▶ PROBLEM TO WORK ON: A verbatim copy of all the data is required, minus any images.

────────────────────

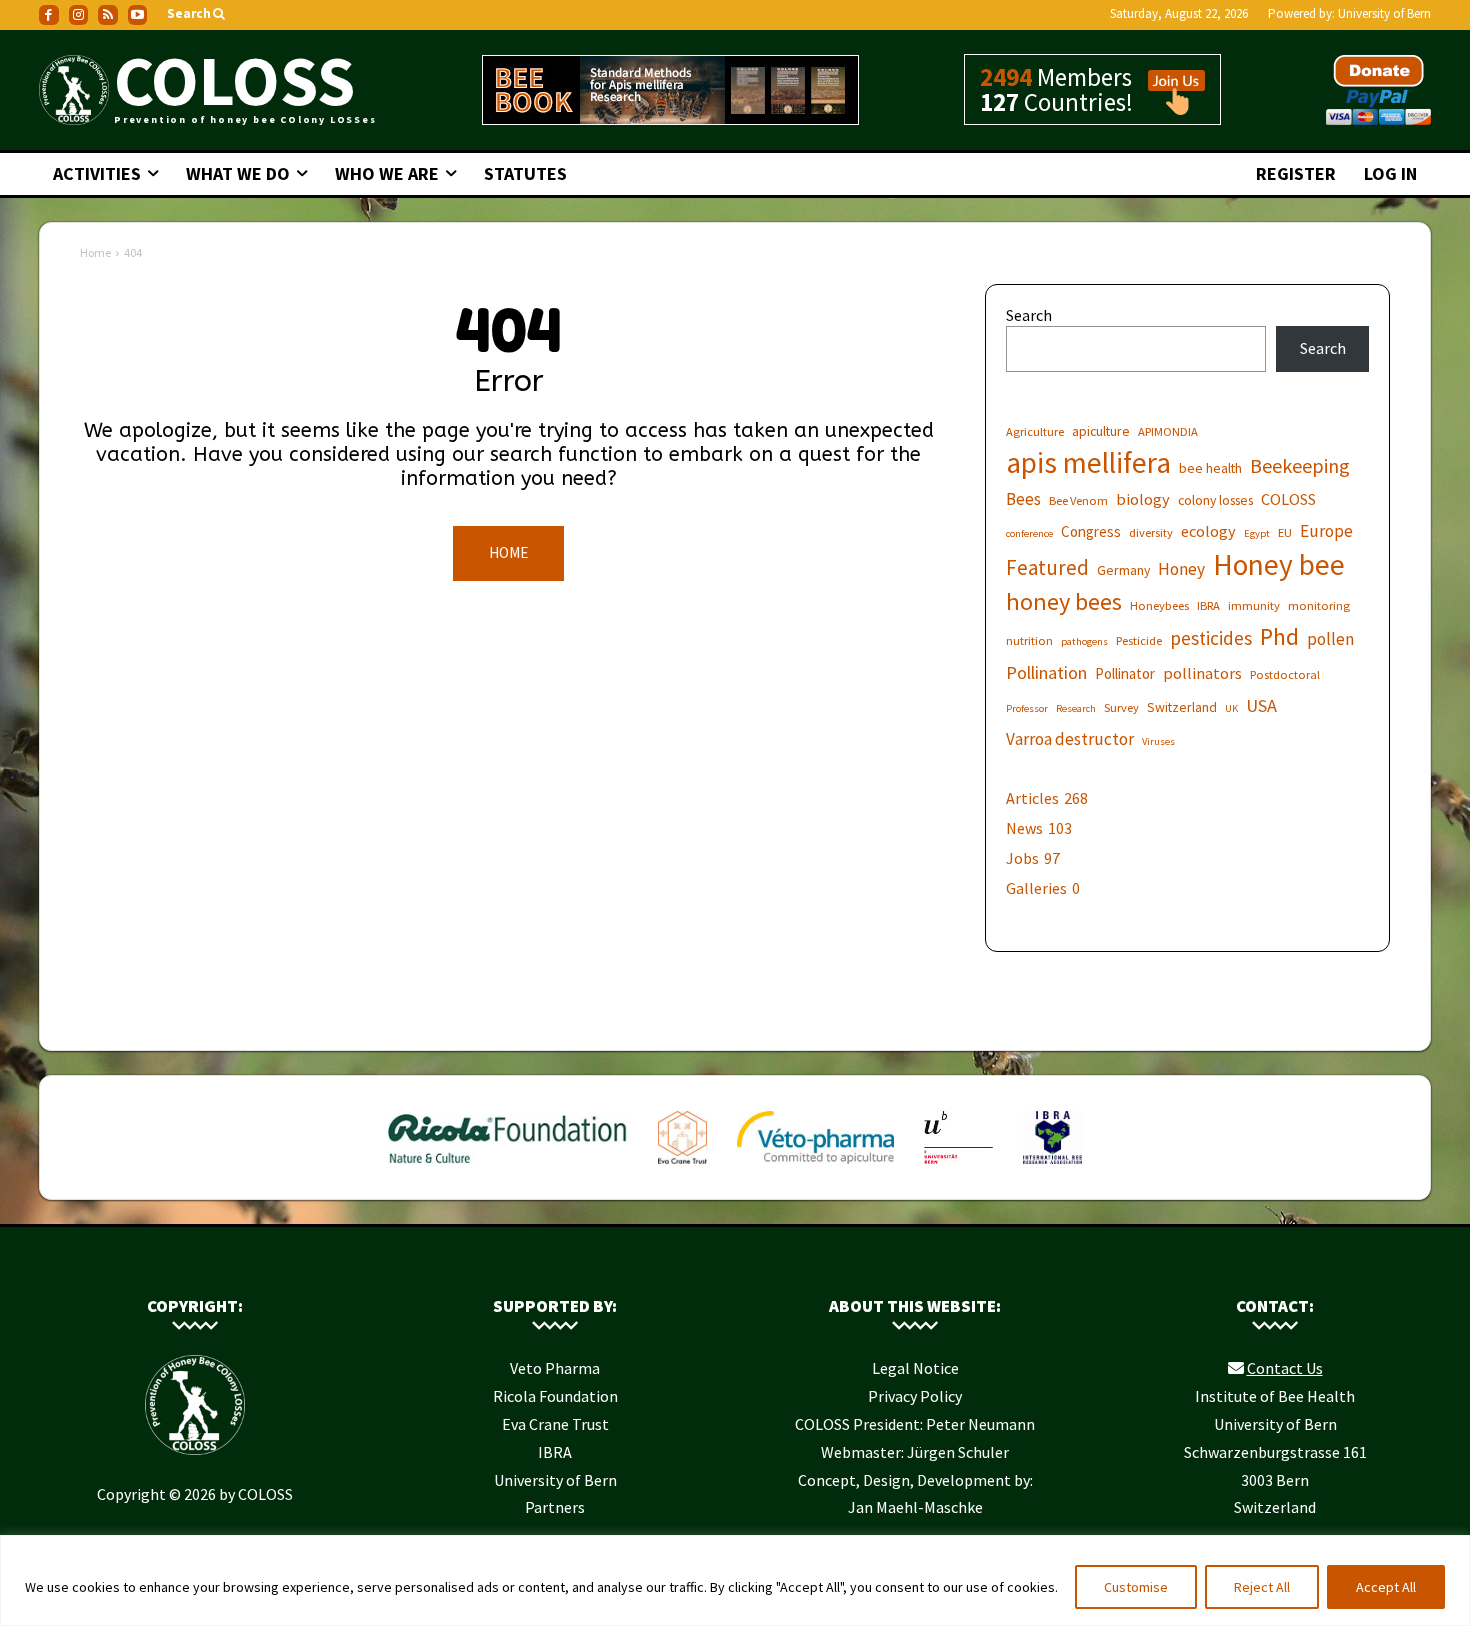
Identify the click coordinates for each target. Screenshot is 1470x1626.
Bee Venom (1078, 500)
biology (1143, 499)
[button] (197, 14)
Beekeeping (1300, 465)
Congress (1091, 531)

────────────────────

▶ TASK ANSWER:
Identify the click coordinates for each target. Screenshot is 1470x1626.
Bee Venom (1078, 500)
biology (1143, 499)
[button] (197, 14)
Beekeeping (1300, 465)
Congress (1091, 531)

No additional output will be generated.